Parece que el hombre se dio cuenta que me gustaba eso de los libros y la lectura y me hizo una repentina propuesta: Oye, este cuarto con tantos libros y cajones desordenados es un desastre. Si te parece hablo con el embajador para que vengas aquí y organices todo esto. ¿Qué te parece? Pues me parece muy bien, respondí. Pasó una semana cuando el propio José Martí me comunicó que ya podía ir los fines de semana a la Embajada y organizar la biblioteca.
Por cuatro sábados consecutivos me dediqué a desempolvar, organizar y colocar pequeñas etiquetas a estantes y libros. De paso limpié la habitación y cambié un par de luces para facilitar la lectura en aquella mesa. El criterio que seguí para ordenar aquellos mil o dos mil libros fue agrupar primero por género, luego por país del autor y finalmente por el período en que fueron escritos. Tengo que reconocer que nunca vi a nadie sacando libros o manejando archivos del local, nunca tuve claro para qué o para quiénes se había instalado aquella mini-biblioteca.
Ya casi cuando daba los toques finales a la encomienda, el cuarto sábado en la tarde de un Diciembre gris, y mientras desarmaba los últimos cajones para echarlos a la basura, se abrió sin aviso la puerta. El embajador en persona, alguna vez lo había visto. Un tipo de mediana estatura, cincuentón, algo de barriga y un traje que parecía quedarle apretado. Siempre desde una relativa distancia, sin preámbulos, tuvimos una corta pero definitiva conversación.
-Me han dicho que has hecho buen trabajo, muchacho-dijo en forma de halago.
-Bueno, hice lo mejor que pude. Me gusta esto de organizar libreros-riposté
-Ya por fin puedo decir que tenemos biblioteca en la embajada- y se escuchó como una risa.
-Hay muy buenos libros aquí, y queda espacio para nuevos encargos-dije en modo de sugerencia.
-Oye, ¿y dónde me pusiste a los clásicos? -preguntó con cierta curiosidad.

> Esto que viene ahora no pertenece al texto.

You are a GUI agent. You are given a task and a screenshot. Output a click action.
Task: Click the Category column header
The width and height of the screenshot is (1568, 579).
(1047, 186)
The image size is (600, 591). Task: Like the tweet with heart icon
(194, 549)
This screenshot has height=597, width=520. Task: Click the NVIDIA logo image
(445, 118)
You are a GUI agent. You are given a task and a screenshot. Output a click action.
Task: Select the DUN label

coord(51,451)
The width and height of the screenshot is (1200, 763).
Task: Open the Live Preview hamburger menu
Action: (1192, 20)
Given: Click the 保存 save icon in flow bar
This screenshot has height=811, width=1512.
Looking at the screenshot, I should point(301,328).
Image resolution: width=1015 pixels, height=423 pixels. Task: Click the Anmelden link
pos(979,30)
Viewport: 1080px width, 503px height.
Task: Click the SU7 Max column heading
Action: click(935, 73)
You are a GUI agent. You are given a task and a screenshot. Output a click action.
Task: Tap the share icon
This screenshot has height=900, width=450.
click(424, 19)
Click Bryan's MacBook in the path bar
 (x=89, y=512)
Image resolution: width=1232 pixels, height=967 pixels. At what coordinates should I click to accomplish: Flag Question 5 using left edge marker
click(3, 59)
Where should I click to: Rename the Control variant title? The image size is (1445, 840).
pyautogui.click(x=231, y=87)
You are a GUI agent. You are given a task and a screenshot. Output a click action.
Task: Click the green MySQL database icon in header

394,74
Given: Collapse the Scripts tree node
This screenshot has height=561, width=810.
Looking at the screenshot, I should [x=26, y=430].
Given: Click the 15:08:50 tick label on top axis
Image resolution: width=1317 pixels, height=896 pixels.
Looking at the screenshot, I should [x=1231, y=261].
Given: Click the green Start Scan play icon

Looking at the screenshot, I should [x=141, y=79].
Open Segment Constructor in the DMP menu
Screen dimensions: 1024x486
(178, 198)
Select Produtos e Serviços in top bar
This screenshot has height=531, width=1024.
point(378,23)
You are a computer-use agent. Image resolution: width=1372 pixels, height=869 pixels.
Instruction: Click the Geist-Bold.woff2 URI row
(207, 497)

-Esos están en los estantes del centro, hay muy buenas ediciones- y di algunos pasos hasta los volúmenes de Víctor Hugo, Balzac, Julio Verne, Shakespeare, Hemingway, Cervantes, Kafka, Dostoievski, Tolstoi, García Márquez, Carpentier.
-No chico no, yo hablo de los clásicos-me insistiò el hombre del traje apretado.
-¿Los clásicos? – pregunté con extrañeza.
-Si chico, los clásicos: Marx, Engels, Lenin- sentenció con autoridad.
-Ahhh, esos – respondí con una mueca y algo contrariado – A esos los puse en el librero de la esquina, abajo –y señalé con la mano derecha sin disimular un gesto despectivo.
No se habló más, mi respuesta no cayó bien, el rostro del embajador se transformó. Hubo cierta tensión, un silencio de duelos y cuchillos. Dejé los cajones desarmados sobre la mesa, recogí mis cosas y salí del lugar sin despedirme.
Las sucesivas guardias en la embajada se hicieron pesadas y lentas, nunca más se me permitió bajar hasta la biblioteca ni volví a ver al representante diplomático. No me importó, había tenido la precaución de extraer (robar) algunos de aquellos Clásicos (los de verdad) ninguneados que terminarían ordenados en una pequeña biblioteca independiente de Cruces quince años después.